The entrance was equipped with cameras and an intercom system. Any time the family wanted to leave the premises they would need the International Committee of the Red Cross to intervene.
This coincided with the family having to take Sabri almost every day to a hospital to receive treatment following his stroke.
“The soldiers would see us in the cameras and they could hear us,” Sa’adat said. “And they would still make us stand outside, sometimes for two or three hours, before they opened the gate.”
Three months later, however, Israel’s high court ruled that the entrance to the Gharib family’s home should be open 24 hours a day. But the Israeli army still possesses the key to the only door between the family and the rest of their village.
Soldiers can lock the entrance at any time. And they often do when tensions rise in the area or confrontations erupt between Palestinians and the Israeli army or settlers around Beit Ijza.
The 60,000 square meters he still owns, but are now located on the Israeli side of the wall, are also slowly being ripped from his grip. During the October olive harvest, Palestinian landowners are supposed to be allowed access to their lands from 7 am until 4 pm.
In reality, however, “the soldiers will open the gate in the barrier sometimes at 9:30, sometimes at 10:30,” Sa’adat explained. “Then they check our IDs and by the time they finish their security checks another hour has passed.”
The gate the Palestinian farmers must pass through to reach their land is an hour’s walk from the Gharib family’s home. If it was not for Israel’s wall, it would take just two minutes to walk from their home to their lands.
“Often we can’t harvest all the olives during that amount of time, even if I have my relatives helping me,” Sa’adat said. “It’s just impossible.”
“It’s a very hard life,” he told The Electronic Intifada. “I am frightened and scared for my children. Even the land I still own, the Israelis have made it so I can’t do anything with it. The settlers and army control every aspect of our lives. They watch every single step we make – as if it is a crime to live on your own land.”
Tough place for children
Sa’adat’s children are growing up in this highly unusual environment.
“If it’s night time and I need to leave the house, my children cry and beg me not to leave. They are scared that the settlers might do something to them,” Sa’adat said. “How can I explain to my children why the Israeli children have green spaces to play, but all we have is this small besieged piece of land?”
Just six months earlier, his two sons and a nephew – all under the age of 10 – were playing football together on the pavement between the fences that tower above them. They accidently kicked the football onto the settlement’s side of the wall and in just five minutes Israeli army jeeps pulled up to the family’s home.
The children’s wrists were tied with zip ties and they were transported to an Israeli police station at the nearby Atarot industrial zone, where they were interrogated for six hours.
“They were frightened for a long time after this,” Sa’adat said.
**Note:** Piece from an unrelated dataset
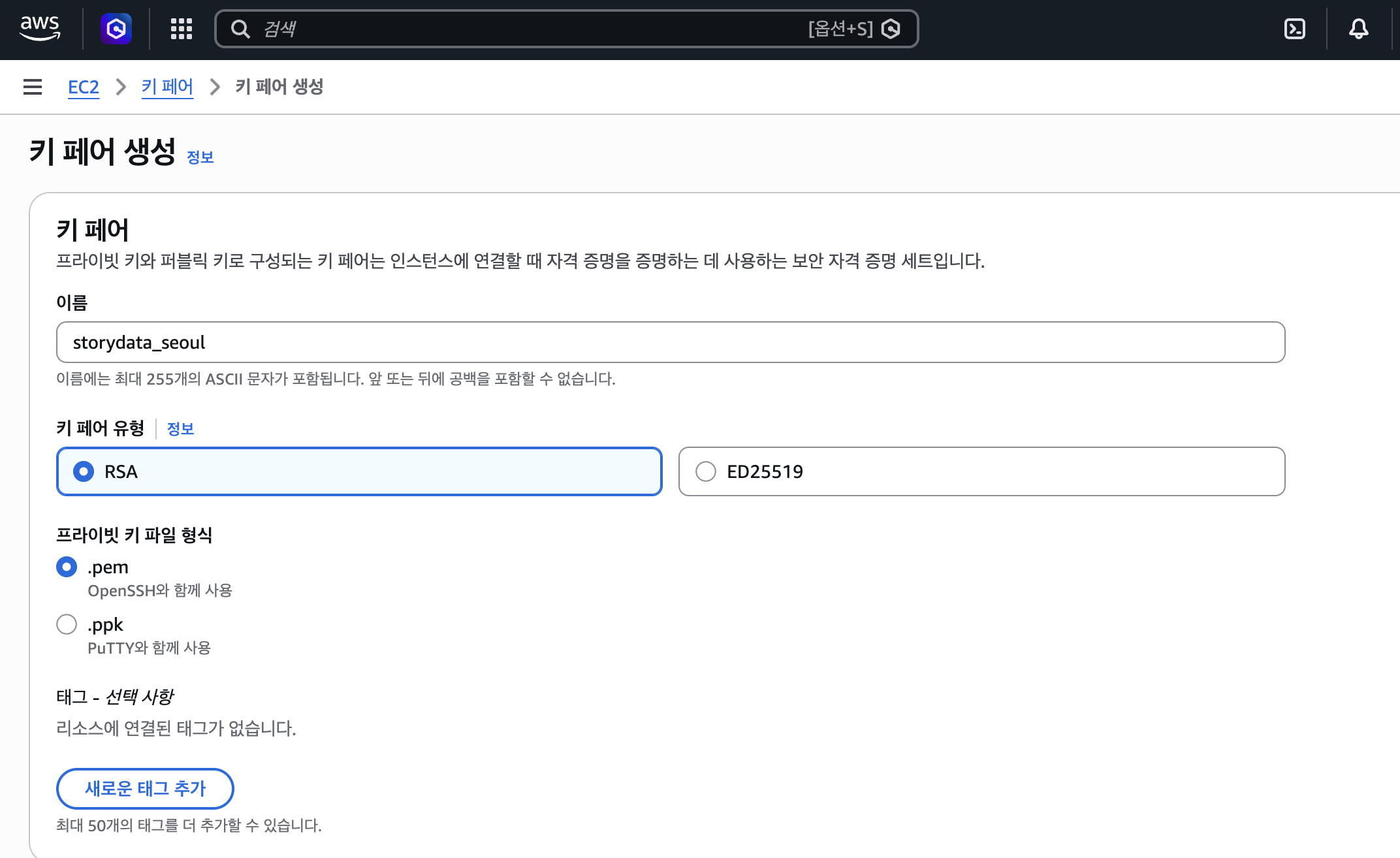Click the AWS logo home icon
The image size is (1400, 858).
point(40,29)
But the most affected is his daughter Haya, 6, who has developed increasing anxiety since last year during Ramadan, when confrontations erupted with settlers around the village.
According to Sa’adat, about 20-25 Jewish settlers crowded around his home, chanting “death to the Arabs [Palestinians]”.
While we were talking, Haya came skipping down the thin stretch of pavement towards her family’s home on her way back from school. She immediately threw off her small pink backpack and played with her siblings.
They stuck their fingers into the surrounding iron fence and climbed on it. Sa’adat immediately yelled for them to get down.
What does Haya think about her Israeli neighbors?
“I hate them,” she quickly retorted. “They make me feel frightened… because they all have guns.”
Sa’adat hopes that his children will eventually adapt to the situation like he did.
“I raise them to be strong and to have hope,” he said. “We have given our souls, blood and life to this land, so we must continue to live here no matter how hard it gets.”
“Our house is like a fork stabbing the Israeli system. It is a nuisance for the occupation. And we will continue to defend it. We live in the knowledge that no occupation can last forever and one day it will end and our rights will be returned to us.”